本研究ではこの「様々な特性がある色覚多様性者がゲームをプレイする際の色によるハンディキャップをなくす」ことを最終目的とし、この目的を達成するために本研究では特に「両者間で有利不利が制御可能なゲームの作成」に着目し、調査を行いました。
図1 今後の研究の最終目標
しかし、一般色覚者が識別しにくく、色覚多様性者が識別しやすいといった色を調べるための指標は存在しません。そこで、まず今回は色覚タイプの中で比較的割合が多いD型(Deuteranope)色覚者に着目し、識別容易色の調査を行うことにしました。識別容易色は造語になり、「色覚多様性者が識別しやすく、一般色覚者が識別しにくい色」と定義します。
基礎調査を行うため、一般色覚者と色覚多様性者との違いを分析する必要があるのですが、D型色覚者の方を多数集めて実験することは容易ではありません。また、今後様々な色覚タイプに対応していくことを考えた場合、集めて実験することは鎧難しくなります。そのため、今回は一般色覚者を対象に実験できるようにするため、色覚多様性者の見え方をシミュレートするフィルタを利用し、色を判別する実験を通して色の違いを明らかにすることにしました。具体的には、D型色覚者の模擬的視覚を提示し(詳細は論文を参照下さい)、実験を行い、反応速度などの分析を行いました。
実際の実験画面が下の図になります。選択肢の中で異なる色を「標的色」、選択肢の中の大半の色を「基本色」と名付けます。実験では「標的色」を素早く、かつ正確に選択してもらい、選択するまでにかかった時間と正答率を分析対象としました。
図2 実験提示画面
実験に使用した標的色と基本色、またその色の組み合わせごとの正答率と平均回答時間が表1になります。この結果からさらに、ゲームで使用することを目的としているため、分析対象を「正答率が0.7以上、かつ平均回答時間が6秒以下」の色の組み合わせに限定し、分析を行いました(表2)。
表2の分析より、一般色覚者にとって識別しやすい色と識別しにくい色、またD型色覚者にとって識別しやすい色と識別しにくい色が表3になりました。また、D型における識別容易色としてなりうる要因として、「彩度と明度の値に差がある」ことがわかりました。これらは識別容易色として調査する上で重要な指標ではありますが、今回は2色のみに限定し実験を行なったため、識別容易色となりうる要因としてはまだ不十分であると考えます。

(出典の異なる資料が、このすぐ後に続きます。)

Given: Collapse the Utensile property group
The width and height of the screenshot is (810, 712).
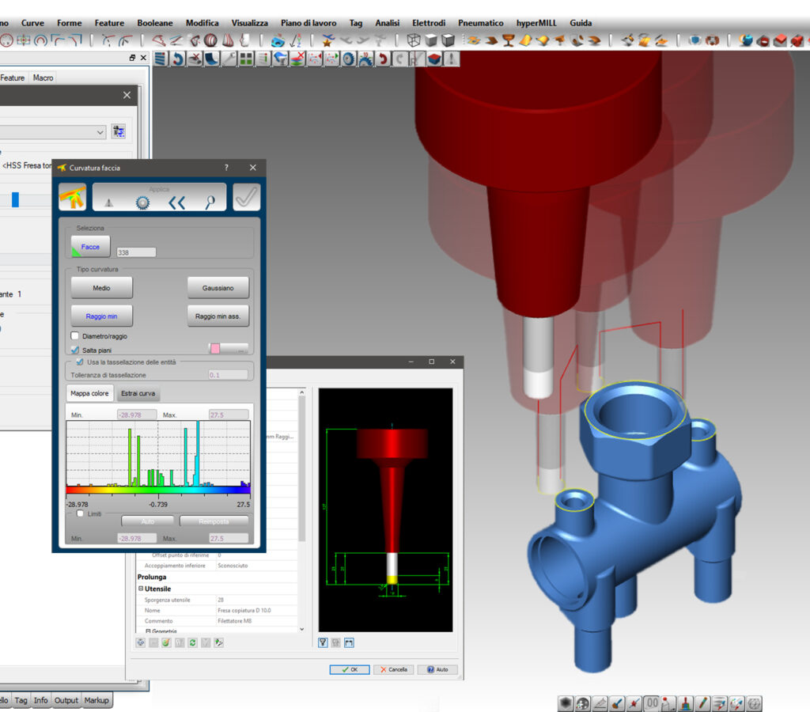Looking at the screenshot, I should (141, 589).
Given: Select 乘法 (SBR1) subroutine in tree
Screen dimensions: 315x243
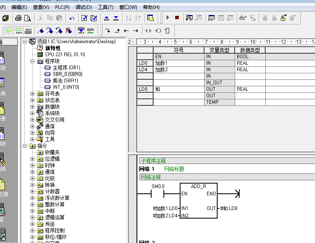Looking at the screenshot, I should tap(65, 81).
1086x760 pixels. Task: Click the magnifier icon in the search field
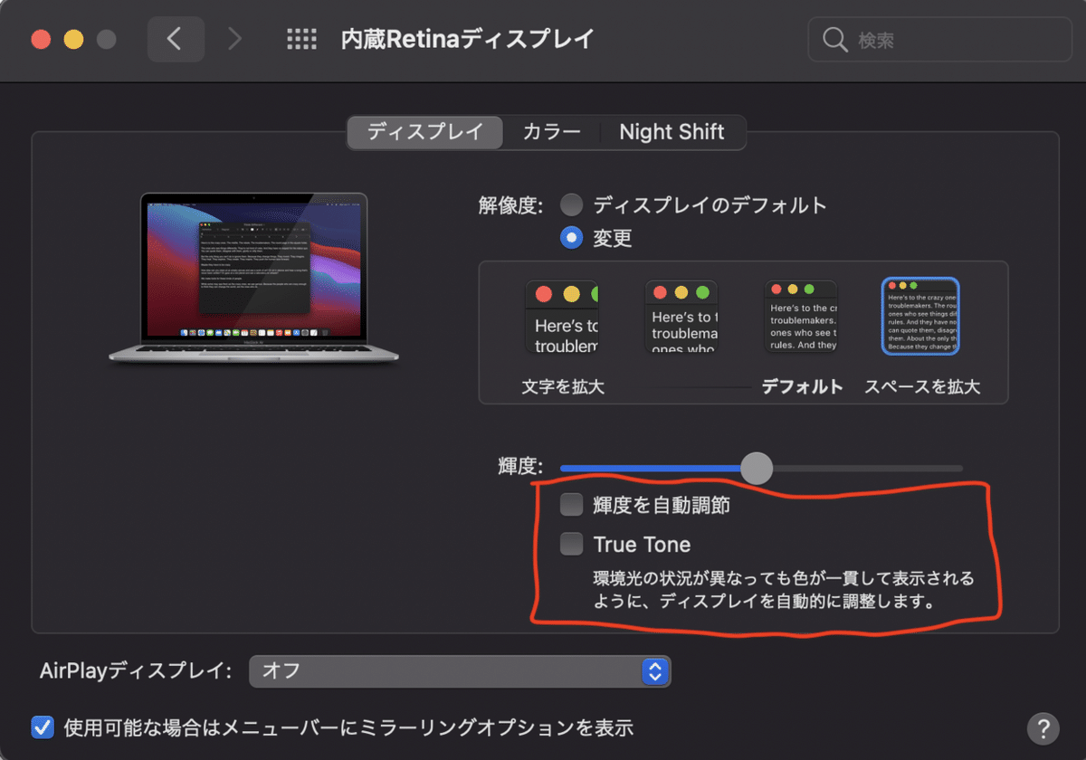click(834, 39)
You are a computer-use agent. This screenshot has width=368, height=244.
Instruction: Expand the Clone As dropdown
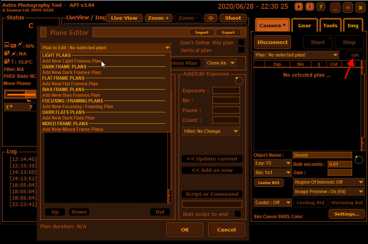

表1 色の組み合わせごとにおける正答率と平均回答時間
表2 「正答率が0.7以上、かつ平均回答時間が6秒以下」の色の組み合わせにおける正答率と平均回答時間
表3 両者における有利不利な色の組み合わせ
今後は以下の3点に着目し、研究を行なっていく予定です。
- D型以外の色覚タイプにおける識別容易色の調査
- 実験協力者の対象を色覚多様性者に同様の実験・分析
- 複数の色における識別容易色の検討
また、識別容易色を用いたゲームにおける有利不利が実際に可能かどうか検証していきます。
スライドと原稿
感想
コロナウイルスの影響で大学にもまともに行けない中での学会発表でした。初の沖縄に行きたかったのですが………落ち着いたら個人的に旅行に行こうと思います。
今回の学会発表はオンラインでの開催という事でネットが逝かないか不安でしたが、当日も特に問題なく終えることができました。でもやっぱり人の顔を見ながら発表する方が程よい緊張感があっていいなと思います。(笑)年末年始の忙しい中、原稿のチェックをこまめに行ってくださった中村先生や先輩方に感謝いたします。
今年度で大学は卒業になりますが、来年度から大学院に進学しまだまだ自分のやってみたい事などに挑戦していきたいと思います。来年度からは私が後輩を見る立場になる事を考えると不安しかないのですが、頑張って精進していきますので温かく見守っていただけたら幸いです。